Wednesday, June 29, 2011

Funny Money That's haha funny

For the first time since the middle of the 19th century California has lost more people than it has gained in the last year. More people have moved out of California than have moved here, and that is unprecedented. A lot of factors are involved I'm sure. I know many businesses have moved operations or shut down, unemployment is at unprecedented levels, and opportunities in other states have become very enticing.
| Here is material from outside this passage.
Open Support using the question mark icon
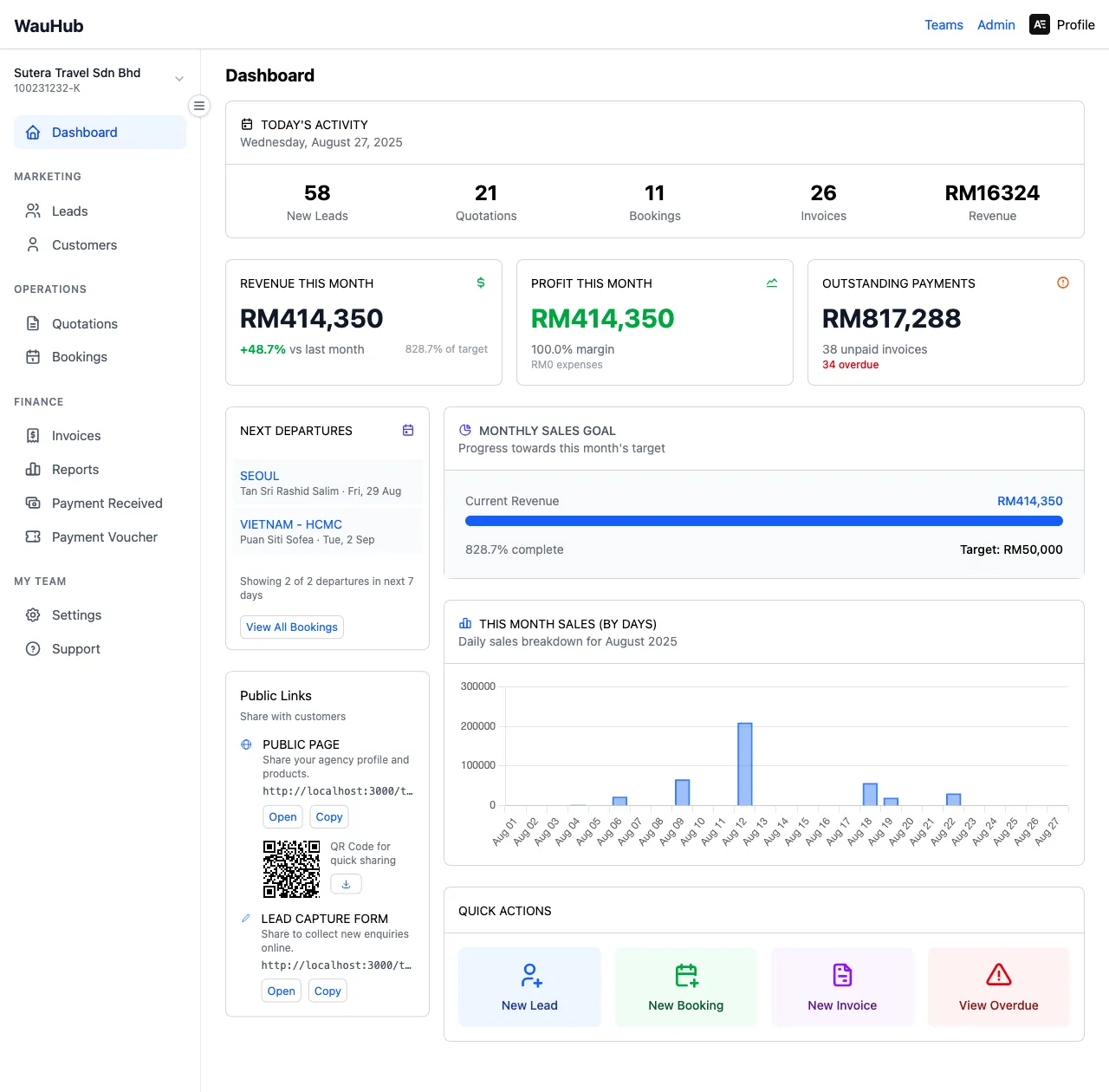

Yet, yesterday our state government whipped up a budget that depends on estimated revenue increases of 4 billion dollars to make it balance. Sounds fishy to me. How will our taxes increase that much when we have less people here and we have less people here earning money? And we have scheduled tax cuts coming, (not really tax cuts, just a return from the "temporary" hikes of the past few years). And I seem to remember a few months ago hearing that tax revenues had already jumped an astonishing 6 billion dollars. That's a 10 billion dollar increase in revenues in a decidedly bad economy, if the other reports are to be believed. What is the truth? We spend less, make less, and have less, but our revenues are increasing that much. I call bullshit.
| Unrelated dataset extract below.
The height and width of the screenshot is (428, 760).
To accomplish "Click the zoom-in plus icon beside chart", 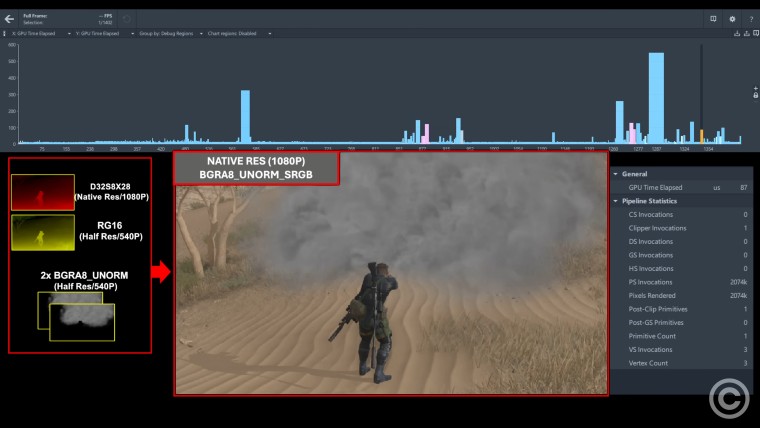I will (756, 89).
I don't know the statistics anymore, but at one time auto sales were the biggest source of sales tax revenue in the state, and I think that's probably still the case. Car sales have increased over last year, but projected sales are still way less than many years previous to our current recession. Granted cars are more expensive now, but only marginally more in the past few years. How will an increase in revenue come from that source? Retail stores like grocery stores and department stores have suffered many losses and many buildings that once generated millions in tax revenue are locked and produce nothing now, and to hear it told Mom and Pop stores that generate sales tax are going and in many cases long gone. Wal-mart is still rolling and Target and a few other big retail outfits are still busy, but their sales haven't increased or if they have, it isn't by any huge amount, so they can't be responsible for the increase in revenue. Car registrations are also down, and their cost is slated to return to 2007 levels which are nearly half what they have been, so that revenue will be considerably less.
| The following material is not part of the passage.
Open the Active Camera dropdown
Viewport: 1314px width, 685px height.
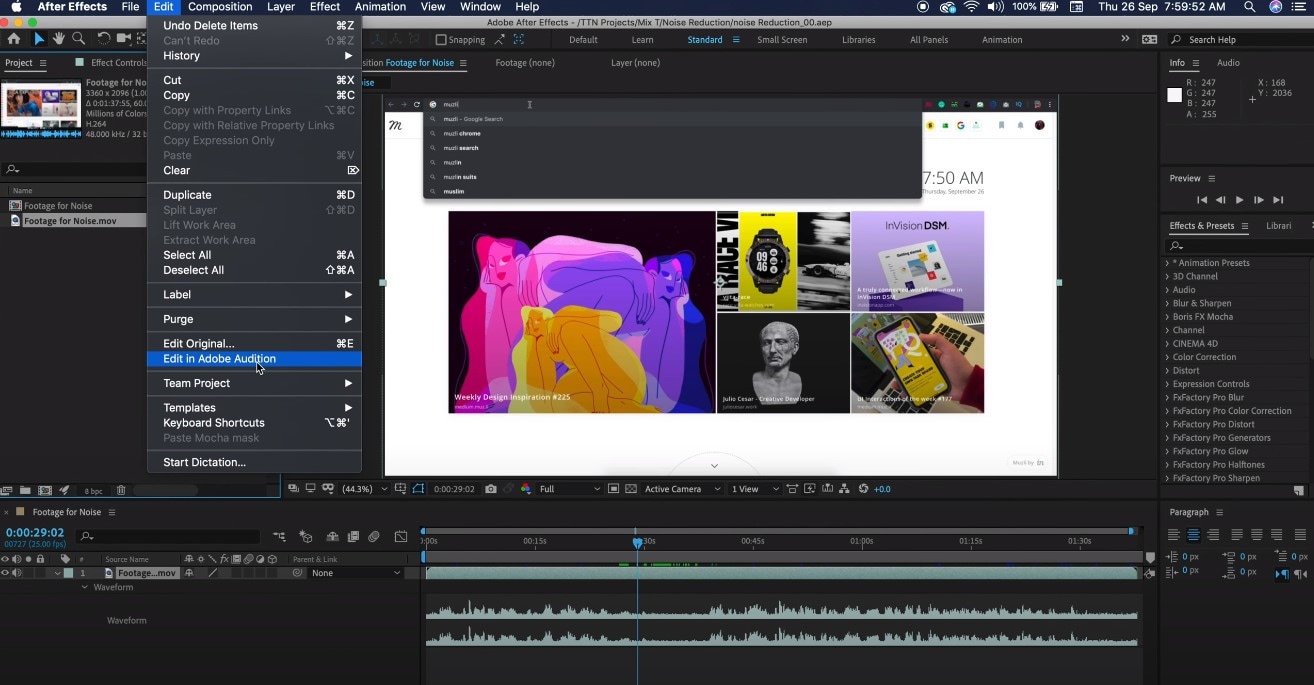[682, 489]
Unemployment in the state is considerably higher than other states and the number of workers paying income tax has declined in the past few years. Unemployment is not expected to go down for a few years so income tax will not increase. And, though many say corporations don't pay taxes, (they actually do), California corporations expect lackluster sales and revenues for the foreseeable future, so they won't be collecting taxes at the usual rates. They also won't be paying the so-called rich as much money, so that income tax base, (which was the biggest percentage of income tax collected), is going to be less.

Where is the Ten billion dollars coming from? Fuzzy math maybe? I know Governor Brown said he would not sign a bull shit budget and he rejected the last one, but this one seems must be total bullshit. they haven't cut much of anything that they hadn't cut before. And last week we were in dire straights according to everyone involved.
So you tell me how this works please.